I understand the concept of switch debouncing, so that's not my question.
What I haven't seen is the basic questions of when does switch debouncing code need to be used?
Correct me if I am wrong but seems to me the only time switch debouncing code is needed is if the application requires the pressing of a push button in rapid secession as in setting the time (which was a pain in the rear which is why everyone's VCRs were flashing 12:00). Or to increase/decrease volume.
Applications like that make perfect sense as to why debounce is needed.
But what about for a simple application such as tuning on/off a light/LED as in beginners lesson 6?
Why no debounce code?
No idea what lesson 6 is but if you simply switch a led on and off with a button, you need to realise that the human eye is too slow to follow the bounce.
The press of a button might take a system from state A to state B. But in the interests of economy and simplicity, the same button may then be used to take the system from state B to state C.
So a bounce could cause the system to seemingly jump straight from state A to state C without pausing in state B to do whatever state B is supposed to do, like wait for some other input.
If the same button is used for a number of actions then debouncing is probably essential. However if there is one button for (say) start and another button for stop then debouncing probably is not necessary as the first switch closure is all that needs to be detected - you can't stop something that is already stopped no matter how many times you press the stop button.
Associated with buttons that can do several things is the need for good feedback to the user so that s/he knows what part of the process the next button press will call into effect.
The switch is mechanical , you won’t see it , but the contacts can bounce open again and then close when the switch operates. The Arduino is fast enough to see this as a closed switch, an open switch , then a closed one .
In some applications this will cause you problems, so a “denounce “ routine helps
Robin2:
If the same button is used for a number of actions then debouncing is probably essential.
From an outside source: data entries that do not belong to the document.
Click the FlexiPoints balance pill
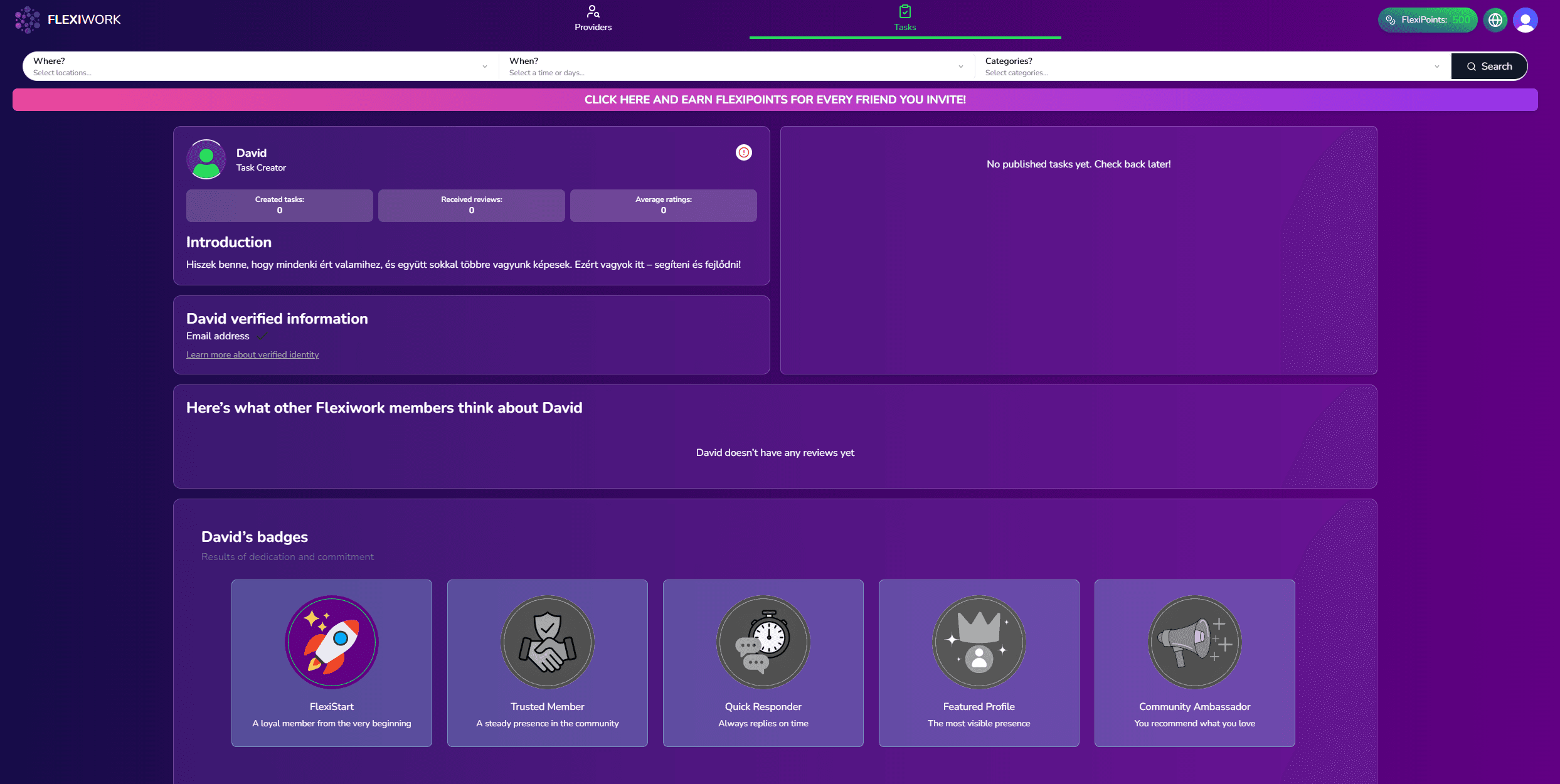point(1426,20)
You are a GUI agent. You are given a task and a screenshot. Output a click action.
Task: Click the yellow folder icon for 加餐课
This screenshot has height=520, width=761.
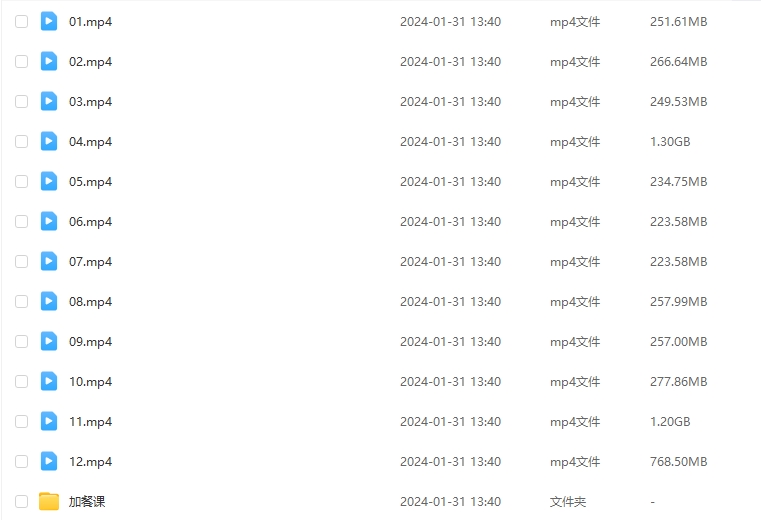[49, 502]
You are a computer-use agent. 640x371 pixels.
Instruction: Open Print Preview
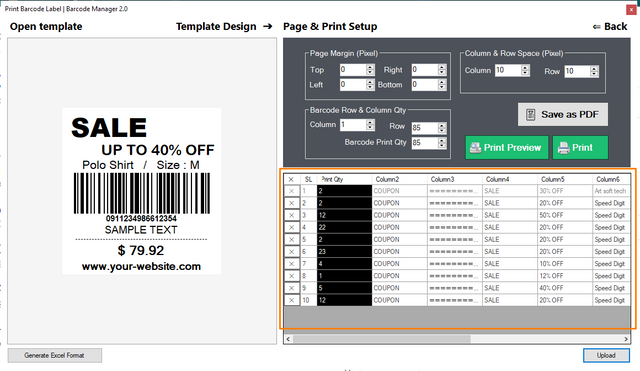(507, 147)
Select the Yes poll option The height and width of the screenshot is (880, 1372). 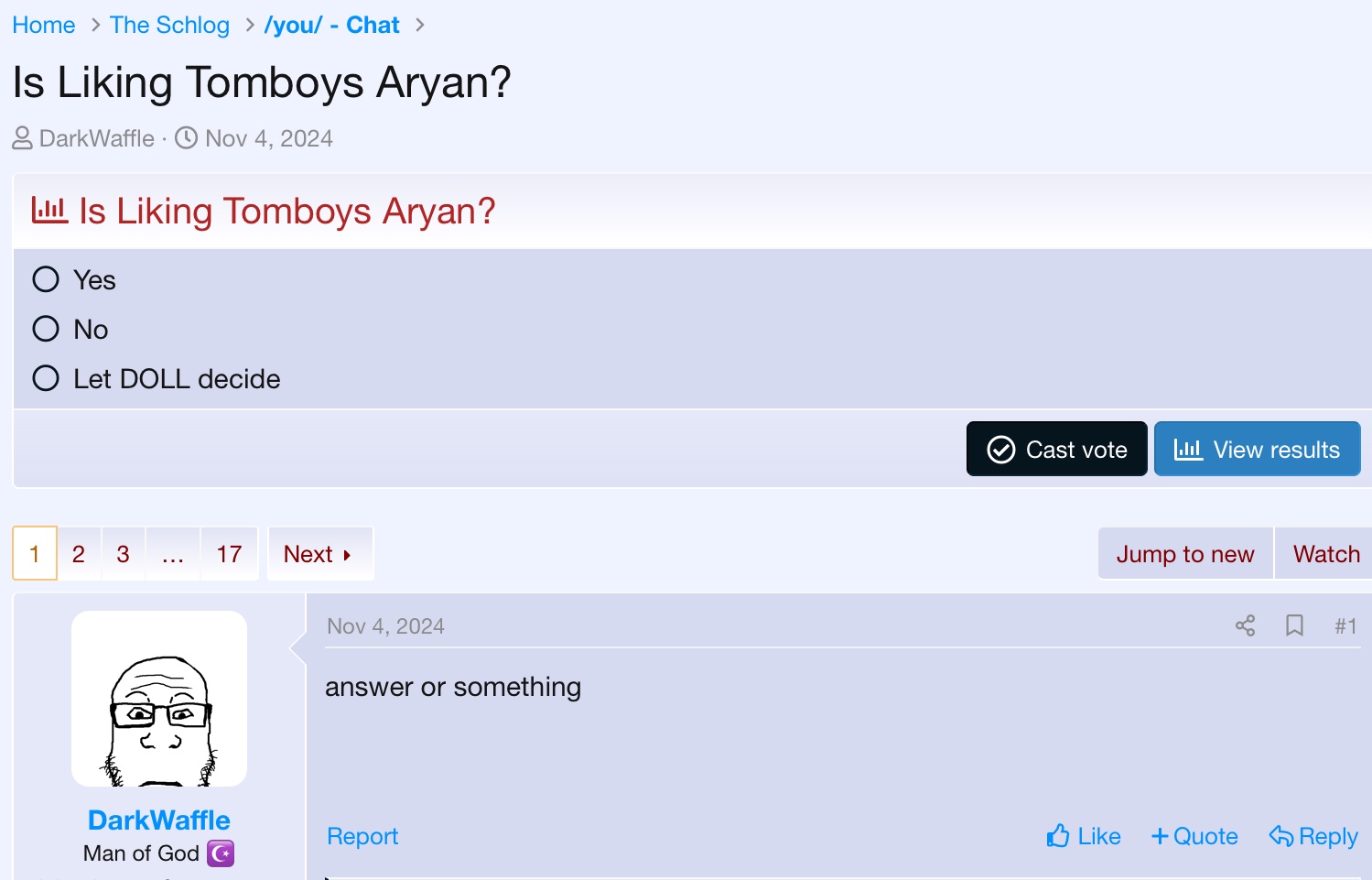point(46,279)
However if there is one button for (say) start and another button for stop then debouncing probably is not necessary as the first switch closure is all that needs to be detected - you can't stop something that is already stopped no matter how many times you press the stop button.
Associated with buttons that can do several things is the need for good feedback to the user so that s/he knows what part of the process the next button press will call into effect.
...R
I get it.
If the button is used for single function, turn a light on - Debounce is not needed. (Once it's on it's on.)
But if the same switch is used to turn a light on AND off this is when debounce code is needed. (Without debounce code the light would flicker on and off and without debouncing code the end result might be with the light on or off.
During power up ‘and’ after DTR going LOW (on sketch uploading) the capacitor is discharged, hence RESET is low. i.e. Hardware is causing the reset pin to go LOW.
During power up ‘and’ after DTR going LOW (on sketch uploading) the capacitor is discharged, hence REST is low. i.e. Hardware is causing the reset pin to go LOW.
That makes perfect sense. Having debounce code when pressing a reset button doesn't.
partly because of the microcode which initialises the chip, but also to ensure a complete reset and prevent erratic behaviour which might result from switch bounce.
larryd:
During power up ‘and’ after DTR going LOW (on sketch uploading) the capacitor is discharged, hence RESET is low. i.e. Hardware is causing the reset pin to go LOW.
That circuit is just a convenience to allow the Atmega 328 to restart even though the DTR signal remains LOW.
You could just as well cause an Atmega 328 to reset with a momentary switch that pulls the RESET pin low against a pull-up resistor and no capacitor, or a spdt toggle switch that connects RESET either to 5v or GND.
I think this, from Section 9.2.2 of the Atmega 328 datasheet is relevant - but I don't claim to have studied it fully.
Any clock source needs a sufficient V CC to start oscillating and a minimum number of oscillating cycles before it can be considered stable.
To ensure sufficient V CC , the device issues an internal reset with a time-out delay (t TOUT ) after the device reset is released by all other reset sources. ”System Control and Reset” on page 46 describes the start conditions for the internal reset. The delay (t TOUT ) is timed from the Watchdog Oscillator and the number of cycles in the delay is set by the SUTx and CKSELx fuse bits. The selectable delays are shown in Table 9-2. The frequency of the Watchdog Oscillator is voltage dependent as shown in ”Typical Characteristics – (TA = -40°C to 85°C)” on page 324.